(Input for this task begins)

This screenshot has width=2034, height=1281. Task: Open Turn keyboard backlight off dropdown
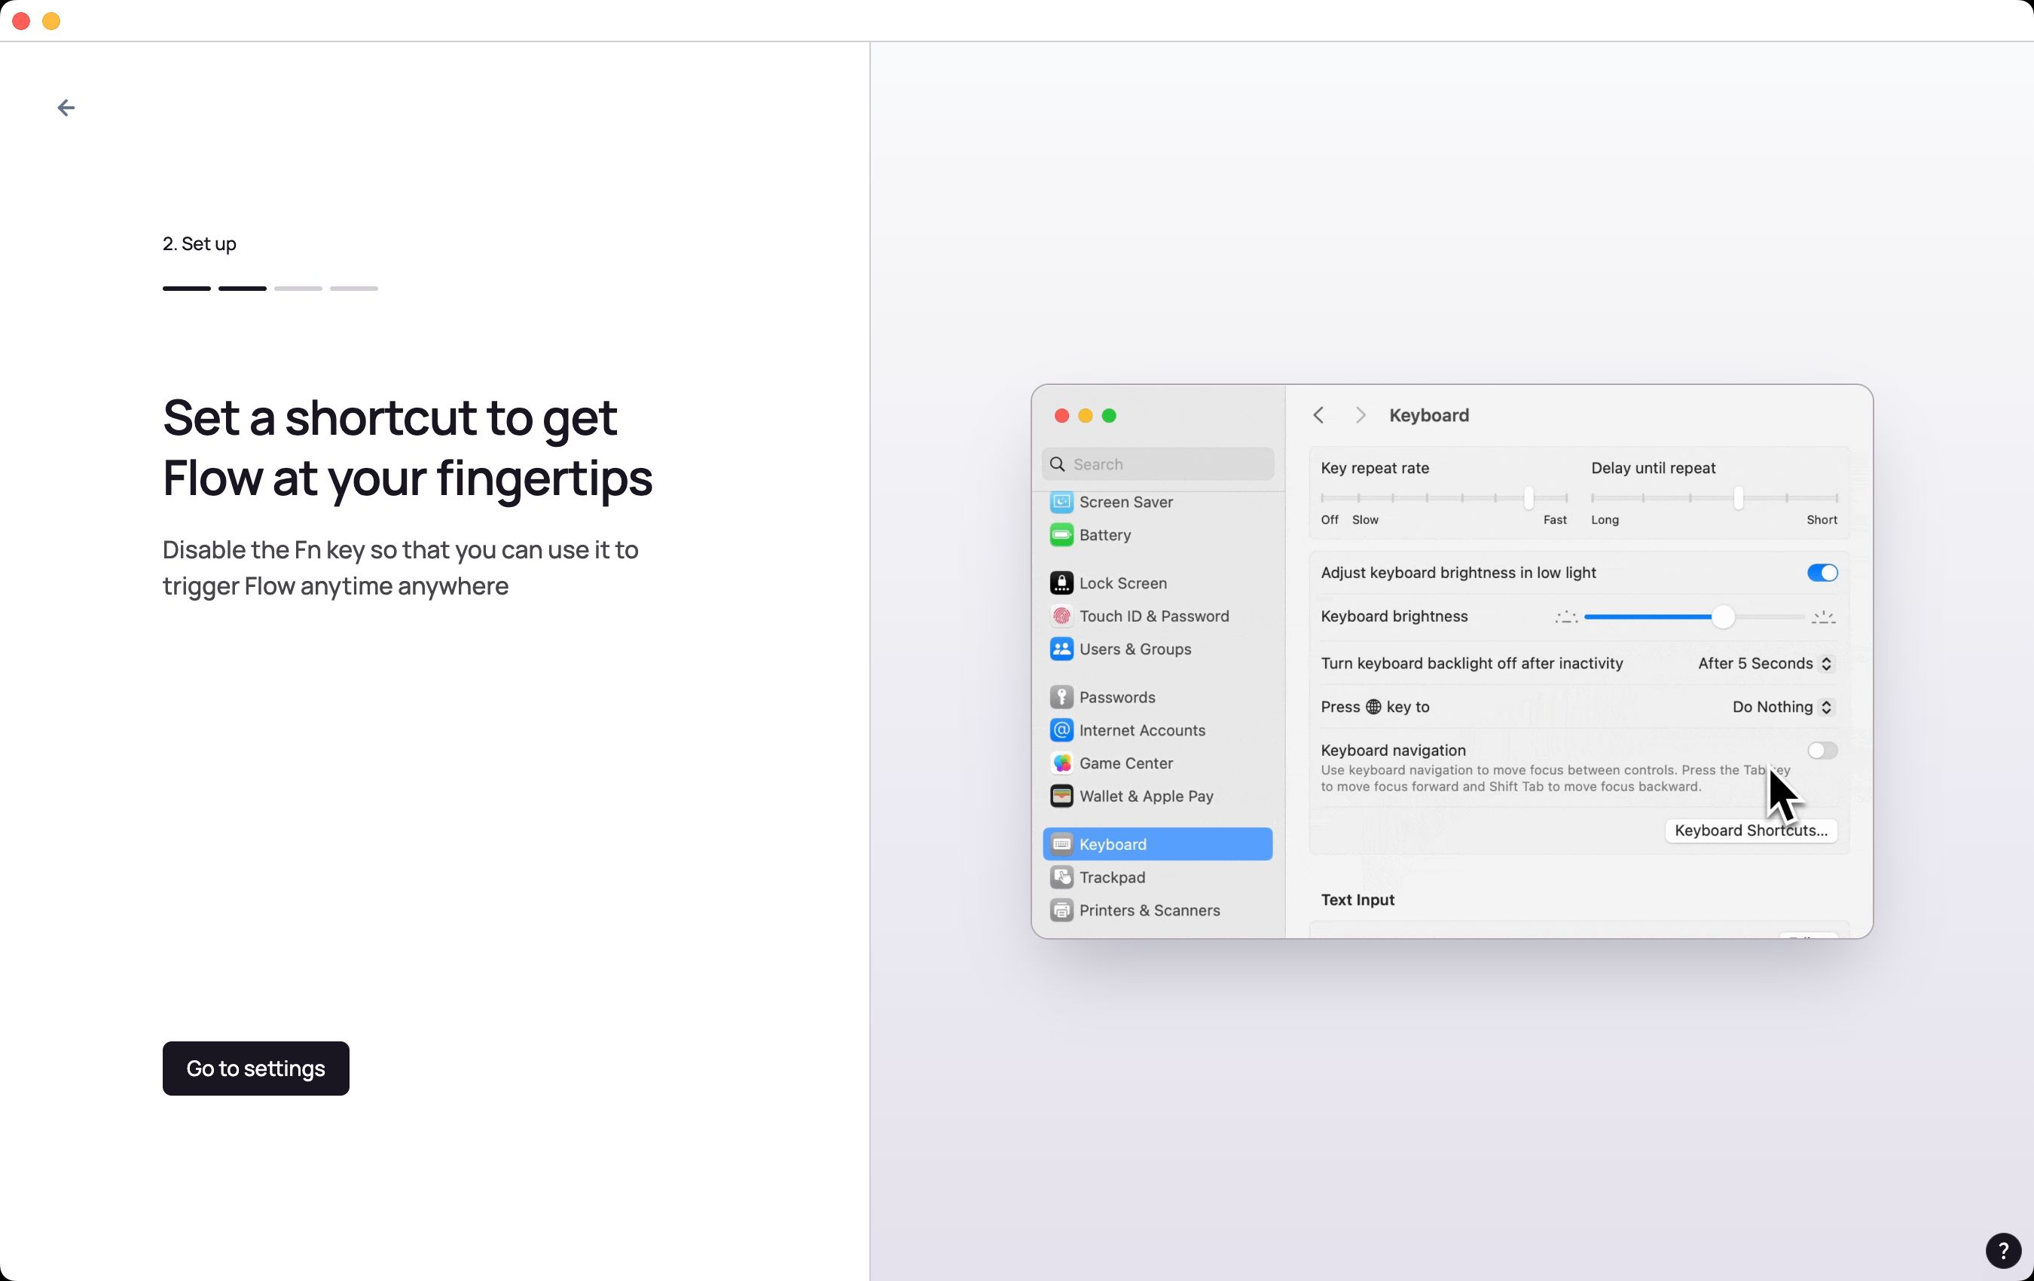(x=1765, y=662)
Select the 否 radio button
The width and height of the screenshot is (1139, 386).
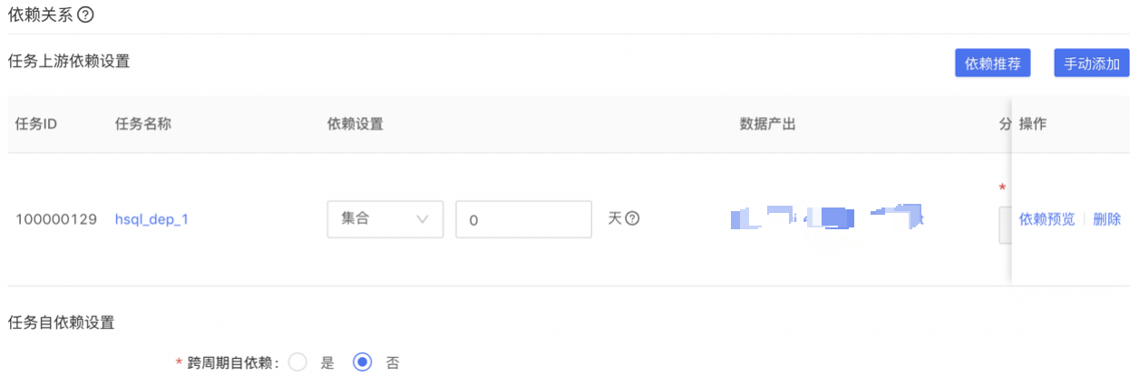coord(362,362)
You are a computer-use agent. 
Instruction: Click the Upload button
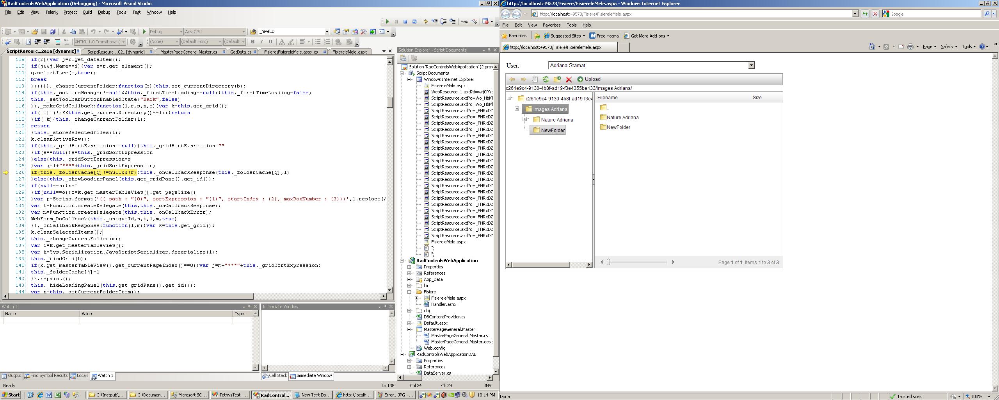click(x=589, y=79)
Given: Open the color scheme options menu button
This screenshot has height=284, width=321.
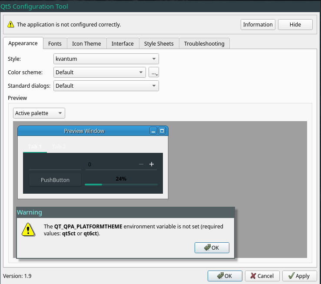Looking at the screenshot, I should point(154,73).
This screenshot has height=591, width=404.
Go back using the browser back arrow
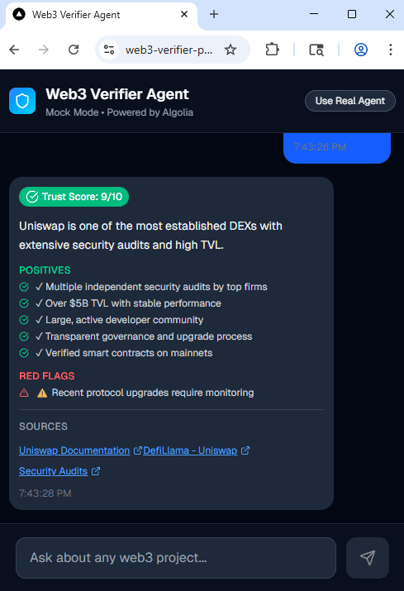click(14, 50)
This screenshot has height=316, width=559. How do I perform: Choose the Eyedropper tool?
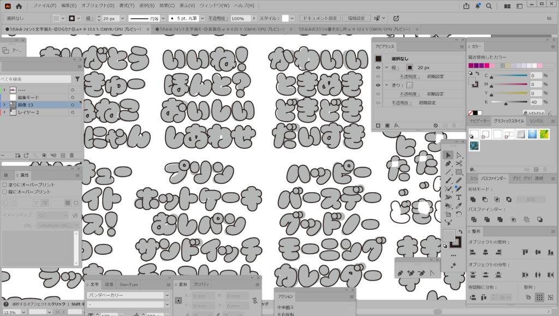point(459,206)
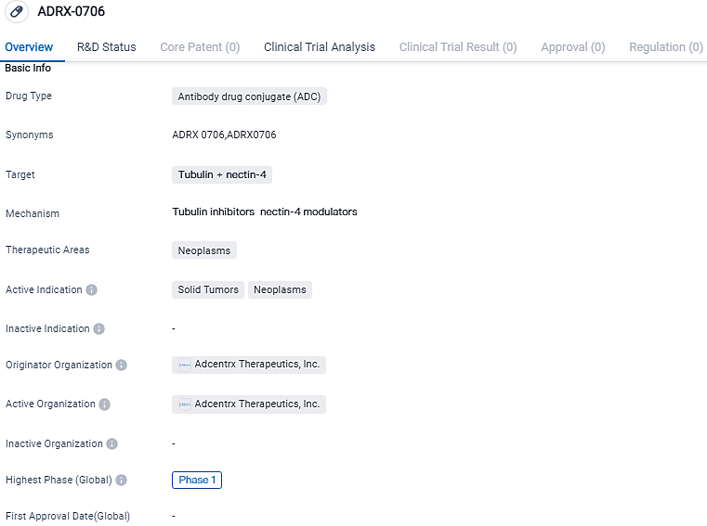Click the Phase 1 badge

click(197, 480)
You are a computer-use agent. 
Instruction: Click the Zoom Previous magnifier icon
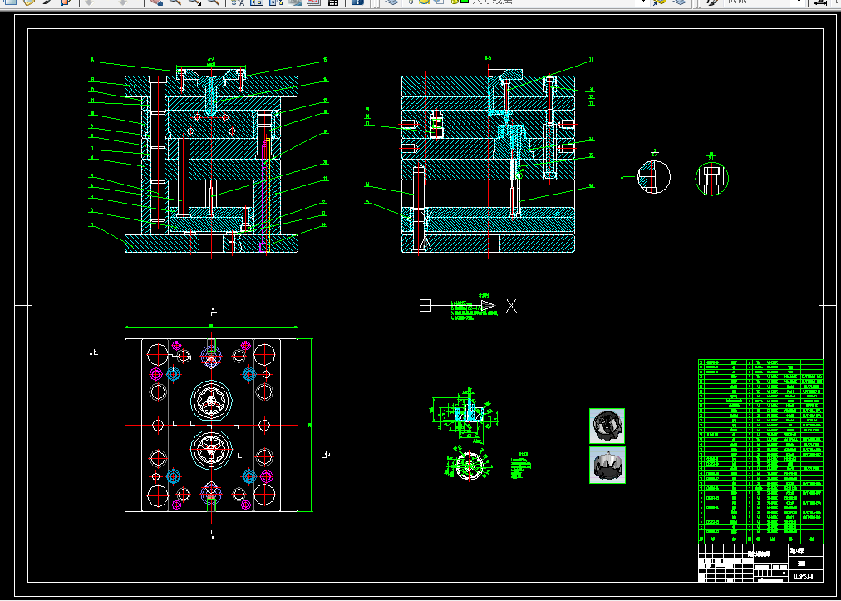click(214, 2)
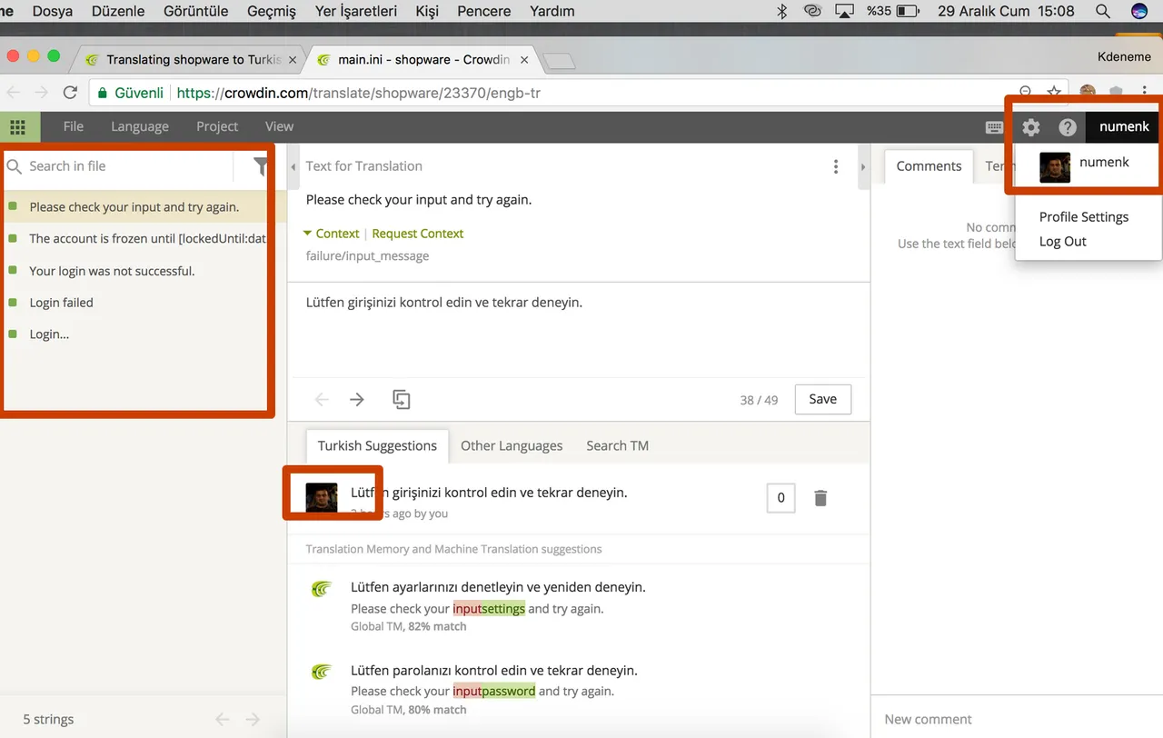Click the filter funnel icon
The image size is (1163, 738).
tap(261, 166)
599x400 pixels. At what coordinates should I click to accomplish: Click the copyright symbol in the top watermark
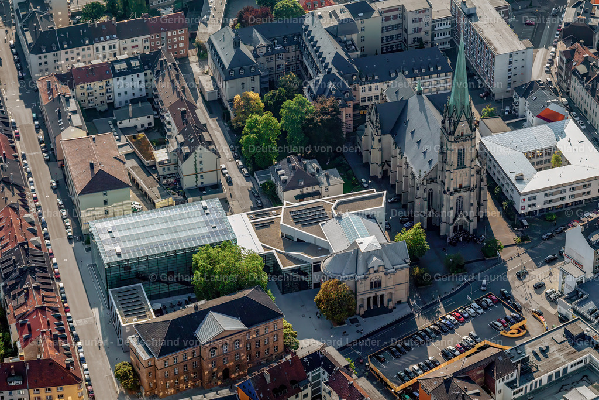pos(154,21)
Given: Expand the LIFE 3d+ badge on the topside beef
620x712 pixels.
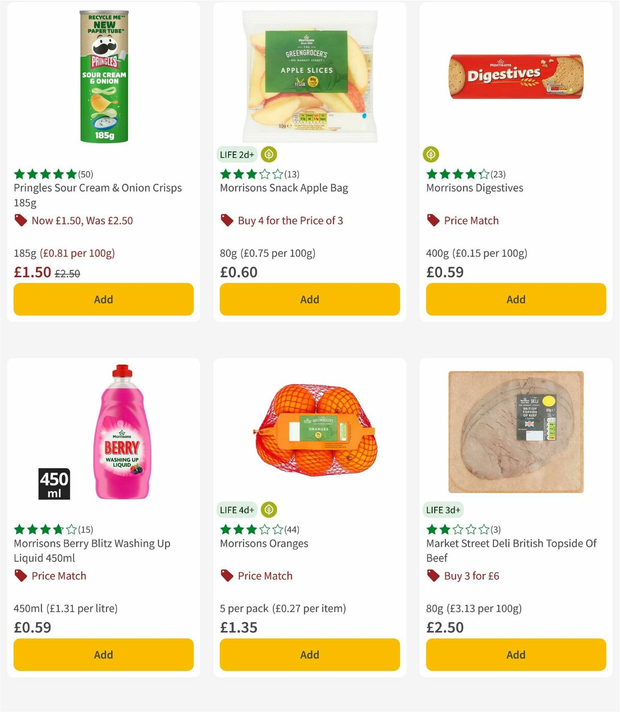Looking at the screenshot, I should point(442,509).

(Input for this task ends)

What the exercise asks:
Since the pictures are not wanted, transcribe only the rest of the material above, exactly as it stands.

Exercise output:
This screenshot has width=2034, height=1281. Task: Open Turn keyboard backlight off dropdown
(x=1765, y=662)
Select the 否 radio button
The width and height of the screenshot is (1139, 386).
coord(362,362)
You are a computer-use agent. 
Instruction: Click the Upload button
click(x=589, y=79)
Given: Open the color scheme options menu button
This screenshot has height=284, width=321.
Looking at the screenshot, I should point(154,73).
This screenshot has height=591, width=404.
Go back using the browser back arrow
click(14, 50)
This screenshot has height=316, width=559. How do I perform: Choose the Eyedropper tool?
point(459,206)
Click the Phase 1 badge

click(197, 480)
You are a computer-use agent. 
Instruction: Click the Zoom Previous magnifier icon
click(214, 2)
Click the filter funnel icon
The image size is (1163, 738).
tap(261, 166)
599x400 pixels. At what coordinates should I click to accomplish: Click the copyright symbol in the top watermark
pos(154,21)
Given: Expand the LIFE 3d+ badge on the topside beef
620x712 pixels.
Looking at the screenshot, I should point(442,509).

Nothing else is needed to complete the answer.